● **Seite**
Pablo Llarena, Ermittlungsrichter am obersten Gerichtshof in Spanien,
änderte den europäischen Haftbefehl aufgrund der jüngsten Strafrechtsreform
in Spanien, die am Donnerstag in Kraft trat. Darin wurde der
Straftatbestand „Aufstand“ gestrichen und durch „schwere öffentliche
Unordnung“ ersetzt. Auch die Haftbefehle gegen zwei weitere Mitstreiter
Puigdemonts, die sich in Brüssel bzw. in Schottland aufhalten, wurden
entsprechend geändert.
Puigdemont, der mittlerweile als Abgeordneter im Europaparlament sitzt,
hatte mit seiner Regierung und der Zivilgesellschaft trotz Verbot aus
Madrid am 1. Oktober 2017 ein Unabhängigkeitsreferendum in Katalonien
abgehalten. Nachdem die Zentralregierung seine Autonomieregierung des Amtes
enthob und die Justiz begann, gegen die Mitglieder des katalanischen
Kabinetts sowie mehrere Politiker und Aktivisten wegen „Aufstand“ zu
ermitteln, gingen Puigdemont und zwei seiner Minister ins Exil. Seither
werden sie per europäischem Haftbefehl gesucht.
Neun katalanische Politiker und Aktivisten, die in Spanien blieben, wurden
zu Strafen von bis zu 13 Jahre wegen „Aufstand“ und „Veruntreuung
öffentlicher Gelder“ verurteilt worden. Die jetzige Linksregierung in
Madrid unter dem Sozialisten Pedro Sánchez [1][begnadigte sie 2021]. Die
Regierung Sánchez hatte das Strafrecht Ende 2022 geändert, weil der
Aufstandsparagraf in der Form nicht mit den Rechtsnormen anderer EU-Länder
kompatibel war. Weder Belgien, noch Deutschland oder Schottland hatten die
katalanischen Politiker im Exil ausliefern können.

● **Einträge zur Position von Bildschirmelementen**

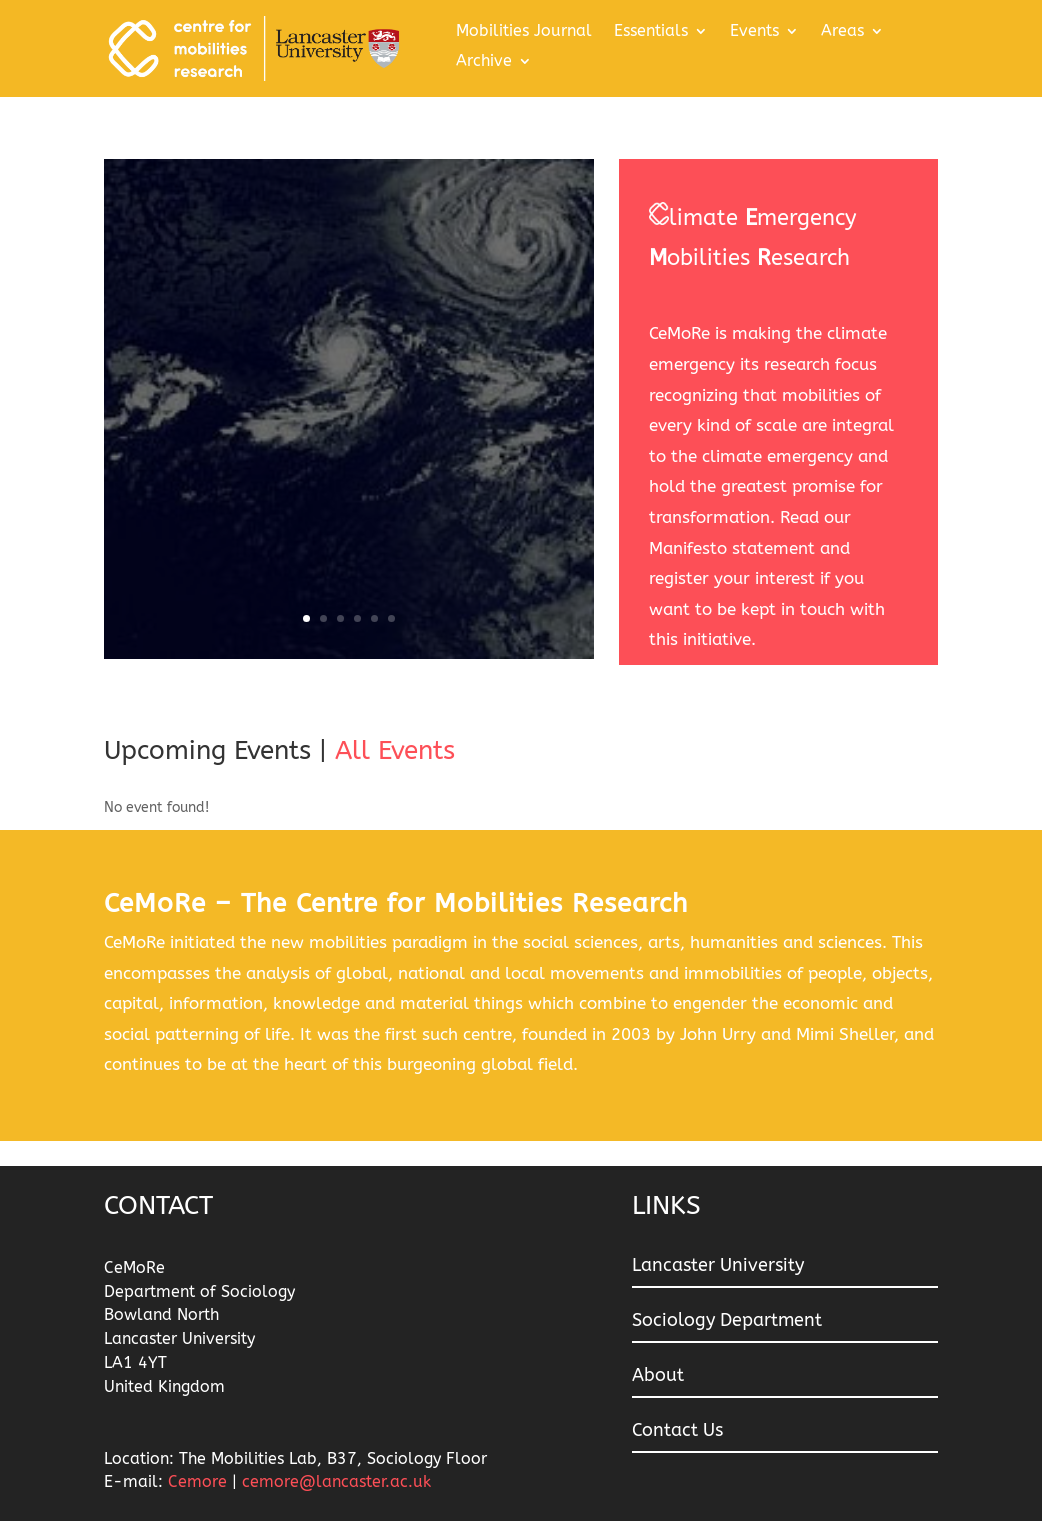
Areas (842, 32)
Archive (484, 62)
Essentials (651, 32)
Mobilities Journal (524, 32)
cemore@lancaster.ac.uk (336, 1481)
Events (754, 32)
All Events (395, 750)
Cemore (200, 1481)
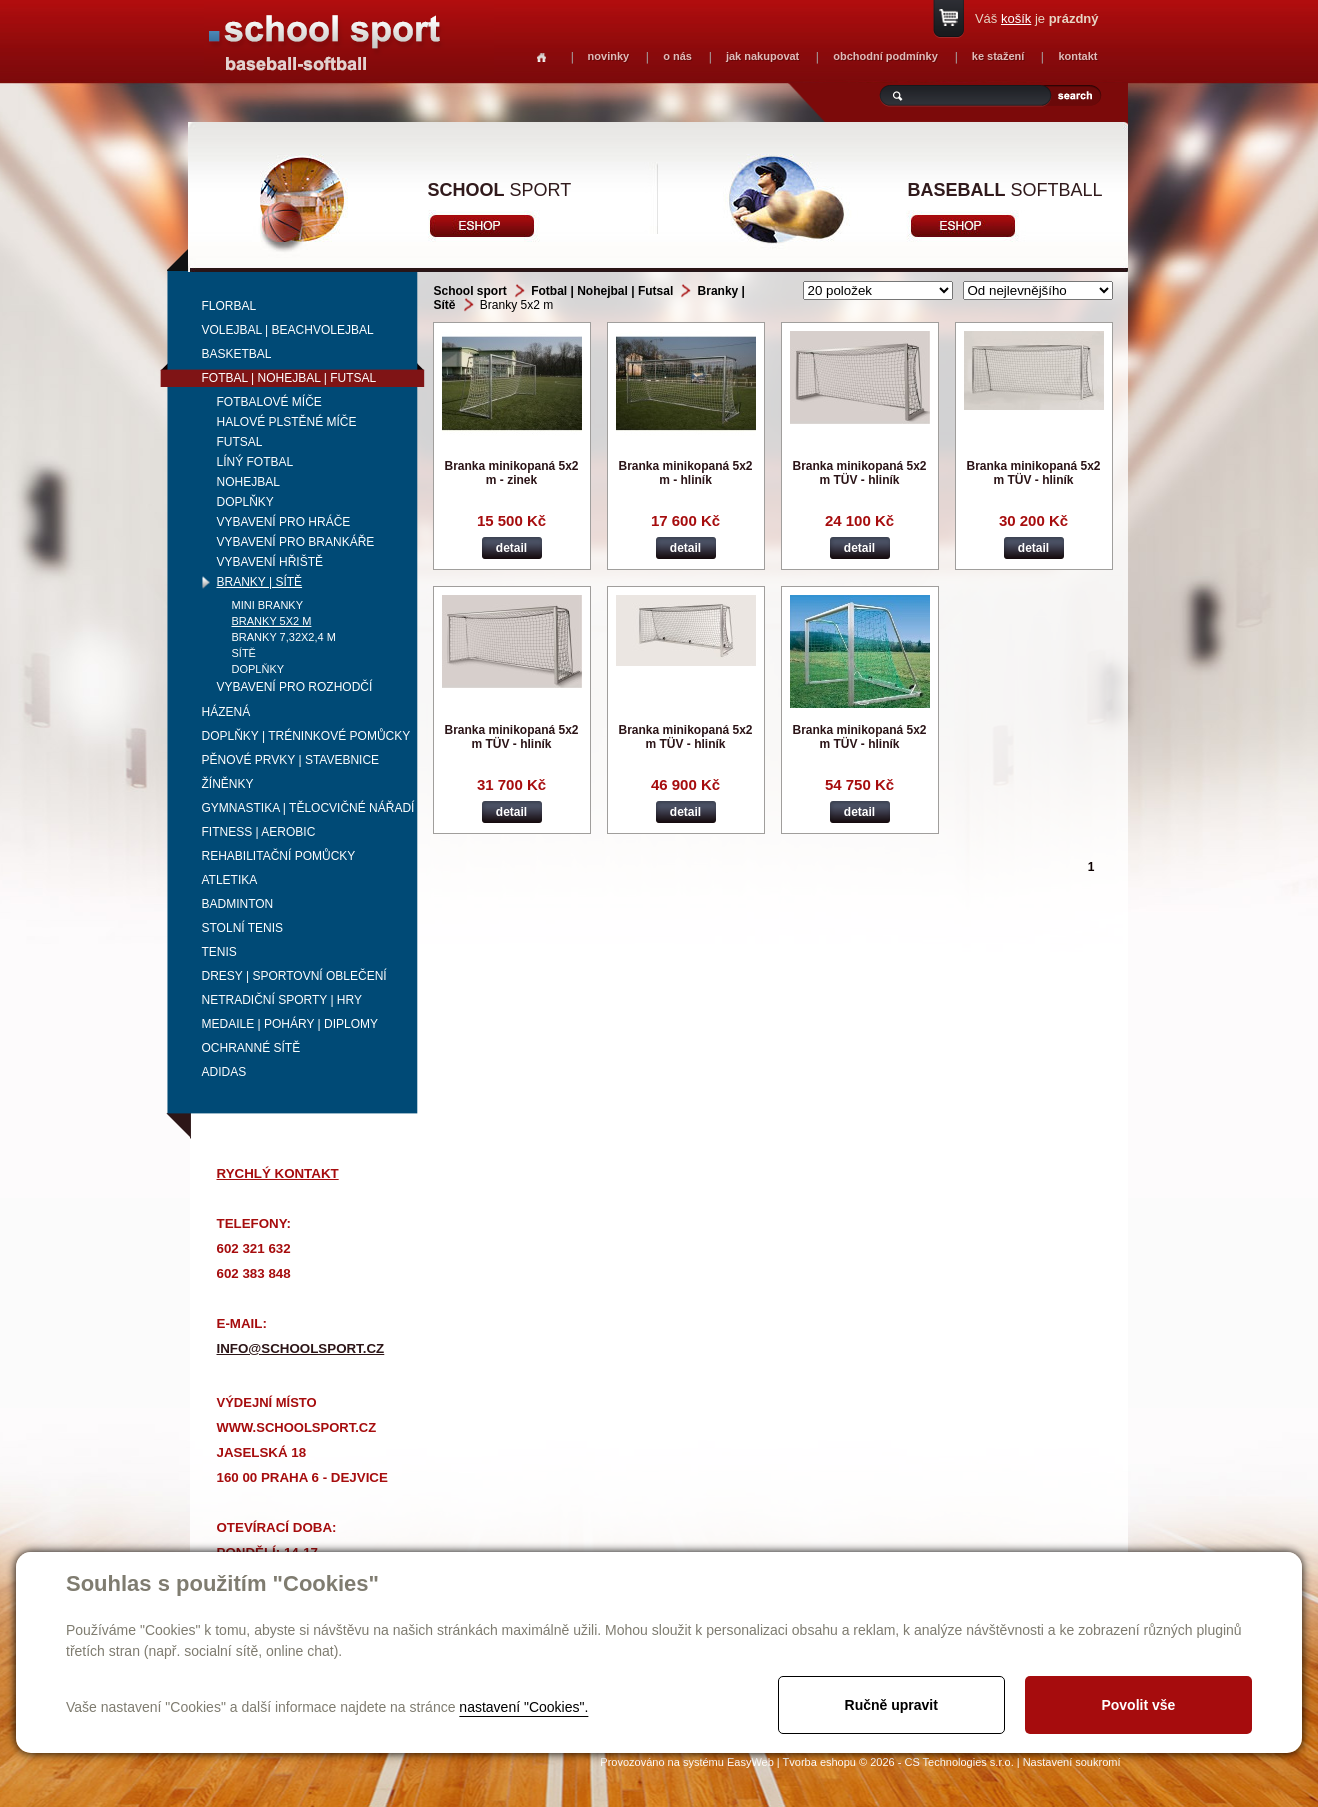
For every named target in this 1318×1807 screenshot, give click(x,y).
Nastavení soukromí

● **Aufgabe**
Beantworte diese Fragen zum Text über den Haftbefehl gegen Puigdemont:
1. Durch welchen Straftatbestand wurde „Aufstand“ ersetzt?
2. An welchem Datum wurde das Unabhängigkeitsreferendum in Katalonien abgehalten?
3. Zu Strafen von bis zu wie vielen Jahren wurden die neun in Spanien gebliebenen Politiker und Aktivisten verurteilt?

● **Lösung**
1. Durch „schwere öffentliche Unordnung“.
2. Am 1. Oktober 2017.
3. Bis zu 13 Jahre.